Caloboletus radicans, also known as the rooting bolete or whitish bolete, is a large ectomycorrhizal fungus found in Europe under broad-leaved trees, fruiting during the summer and autumn months. It has a pale buff or greyish-white cap, yellow pores and a stout stipe, and stains intensely blue when handled or cut. Bitter and inedible, it can cause severe vomiting and diarrhoea if eaten. Until 2014 it was placed in genus Boletus, but has since been transferred to the new genus Caloboletus based on molecular phylogenetic data.

==Taxonomy==
The fungus was first described by the pioneering South African-born mycologist Christian Hendrik Persoon in 1801, who placed it in genus Boletus. Its specific epithet is derived from the Latin radic- 'root', referring to its rooting stipe. The name Boletus albidus is a later synonym.
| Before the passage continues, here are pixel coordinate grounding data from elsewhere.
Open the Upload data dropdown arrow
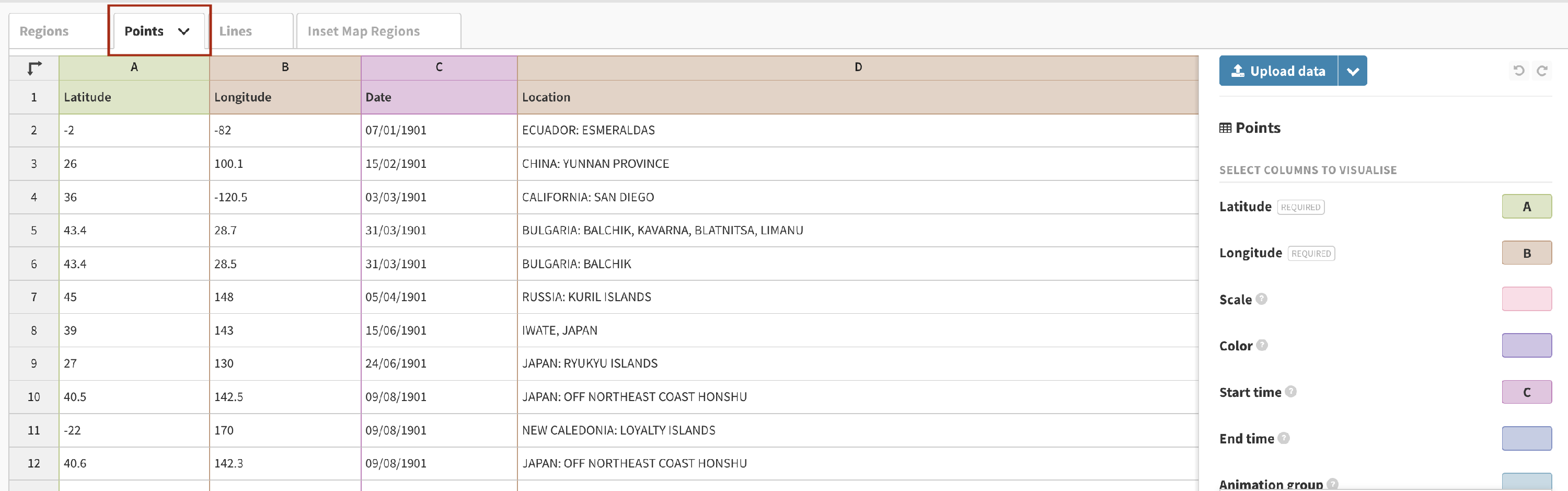The width and height of the screenshot is (1568, 491). pos(1353,71)
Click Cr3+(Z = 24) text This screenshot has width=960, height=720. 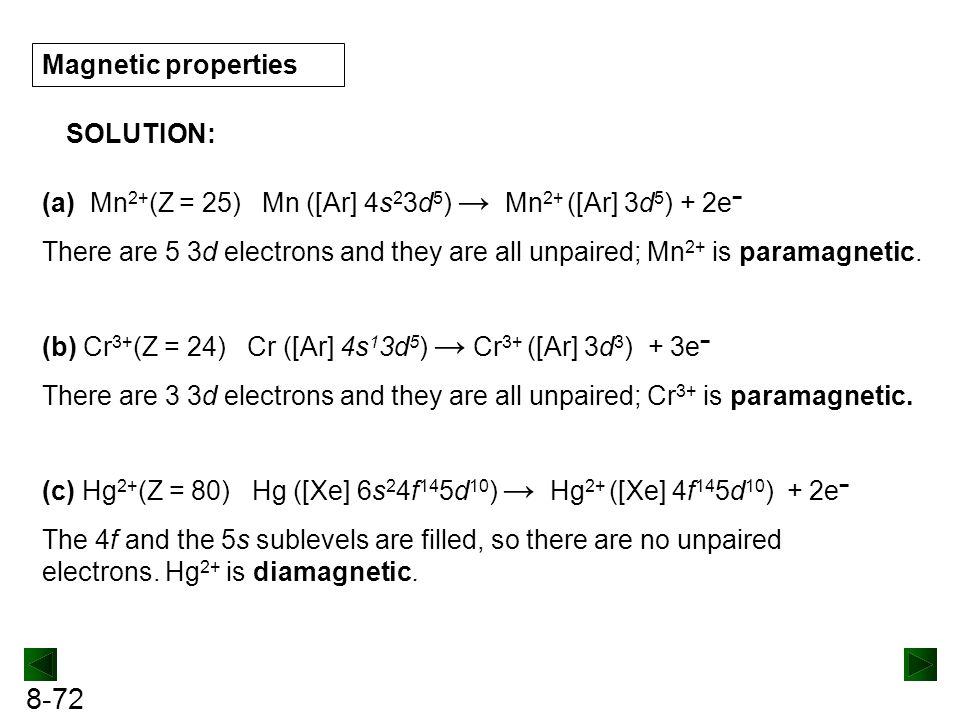pyautogui.click(x=154, y=347)
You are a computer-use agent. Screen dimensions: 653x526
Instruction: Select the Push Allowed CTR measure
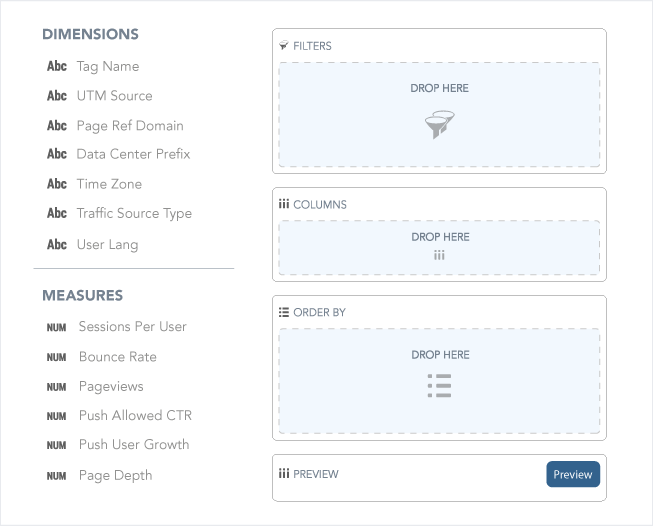coord(119,416)
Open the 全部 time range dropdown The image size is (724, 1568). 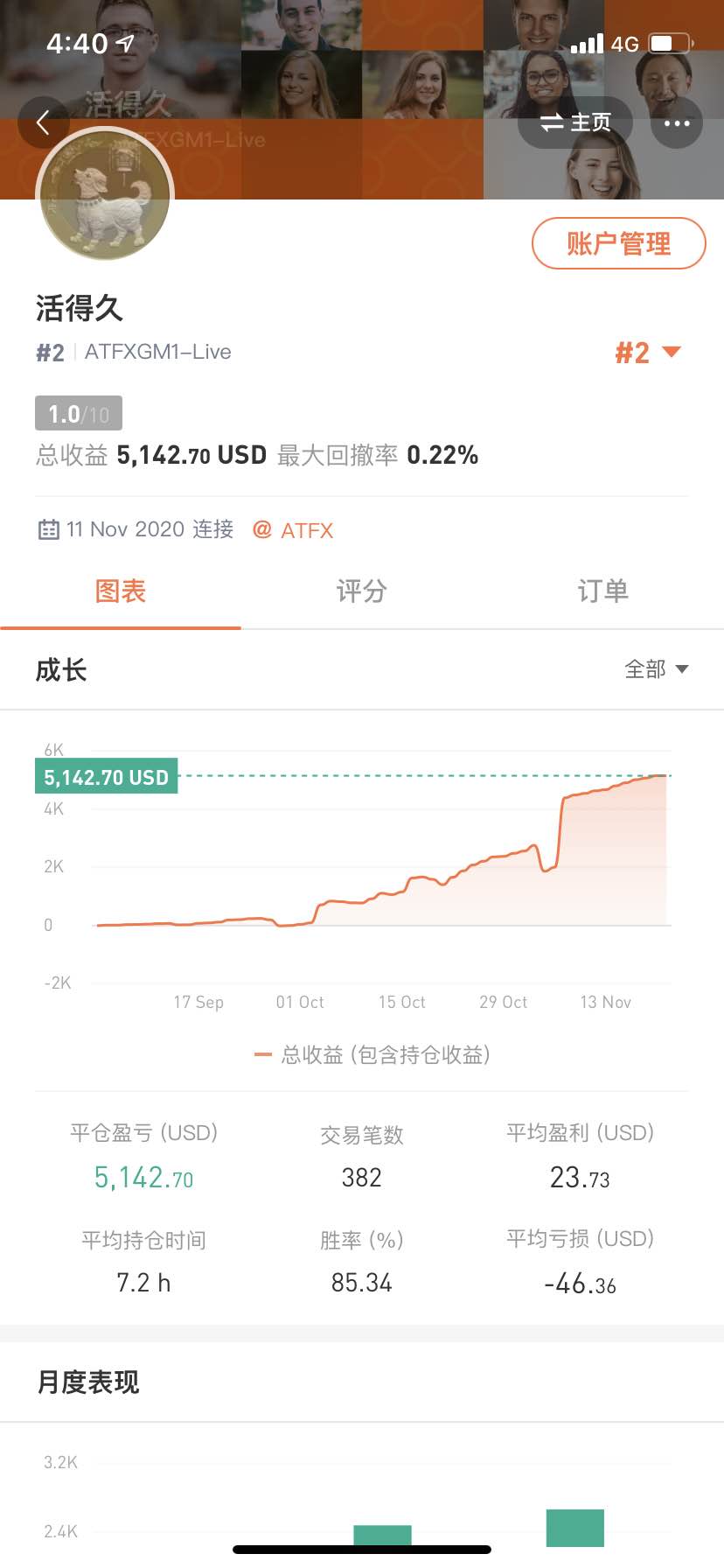pos(657,669)
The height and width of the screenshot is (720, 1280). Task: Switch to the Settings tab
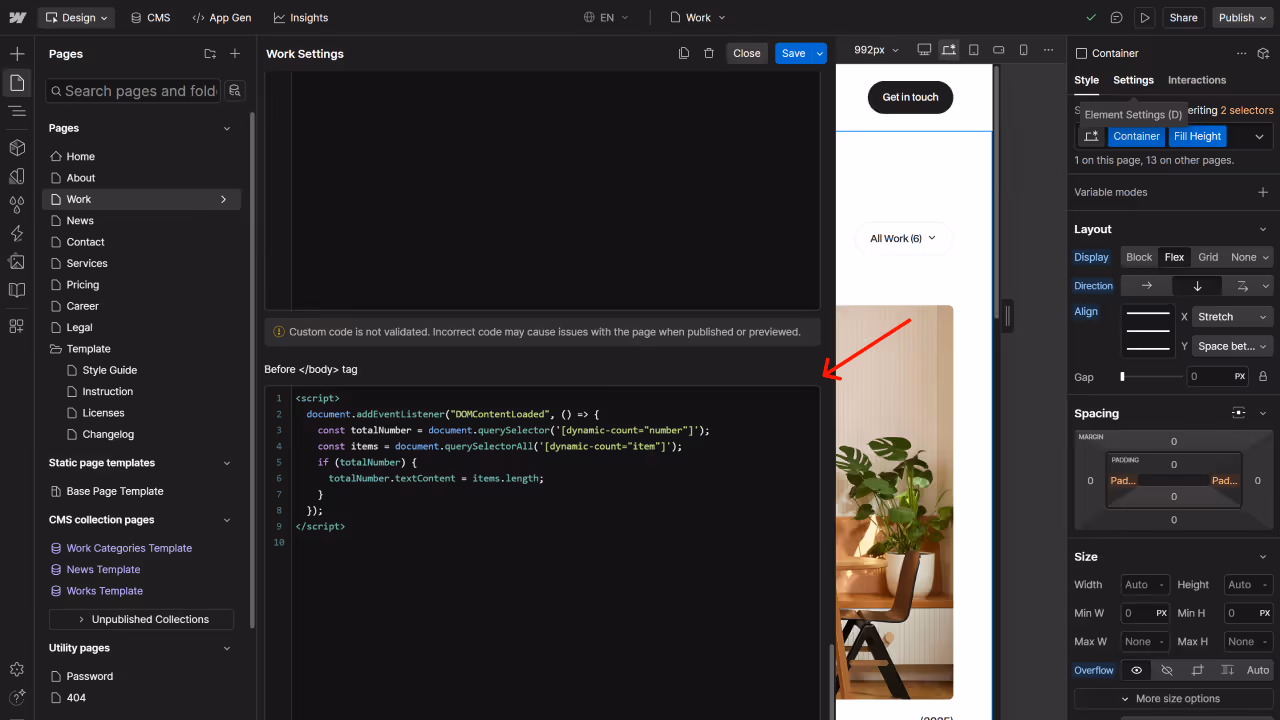[x=1133, y=80]
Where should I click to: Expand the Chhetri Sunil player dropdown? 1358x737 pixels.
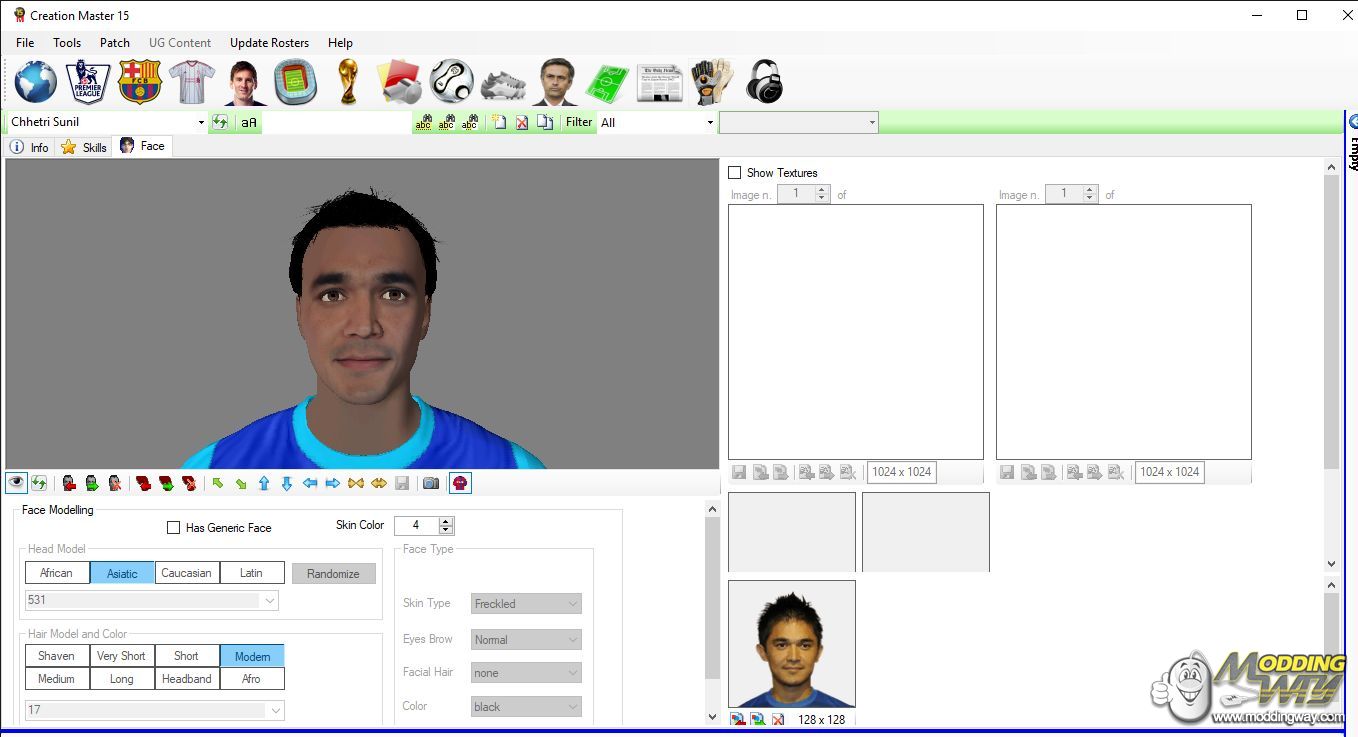[201, 122]
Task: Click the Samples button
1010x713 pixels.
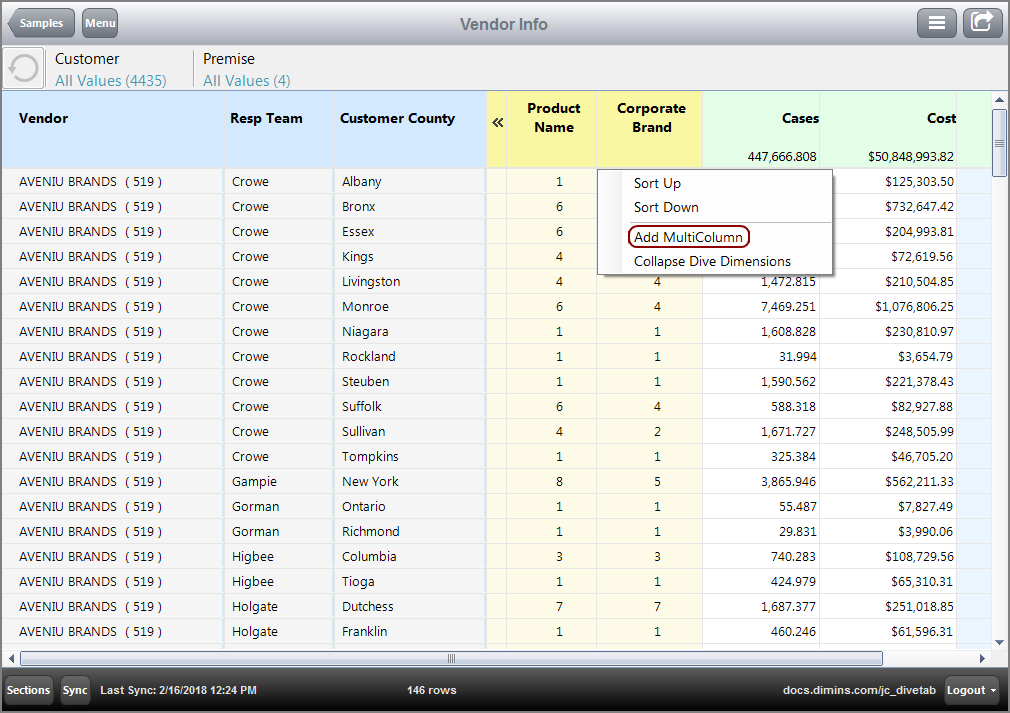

In 2014, the bolete was transferred to the new genus Caloboletus by Italian mycologist Alfredo Vizzini, based on phylogenetic data.

It is often known by the common name of whitish bolete.

==Description==
The cap diameter ranges from 7.5 to 30 cm across, and is usually dirty white, greyish-white, ivory white or buff, downy at first, but often finely cracking at the centre as the cap expands. The stipe is 5–8 cm tall by 3–4 cm wide, usually swollen or barrel-shaped when young, but soon becoming elongated and more or less fusiform, with a tapering base usually rooting into the substrate. The apex is typically bright lemon yellow, but fading below. There is a light straw-coloured reticulation at the upper part of the stipe, though in rare occasions this may be indistinct. The flesh is pale yellow, somewhat paler whitish to straw-coloured in the cap, instantly turning dark blue when cut. The pores are lemon yellow, small and rounded, bruising blue when touched or injured. The spore print is olivaceous walnut-brown.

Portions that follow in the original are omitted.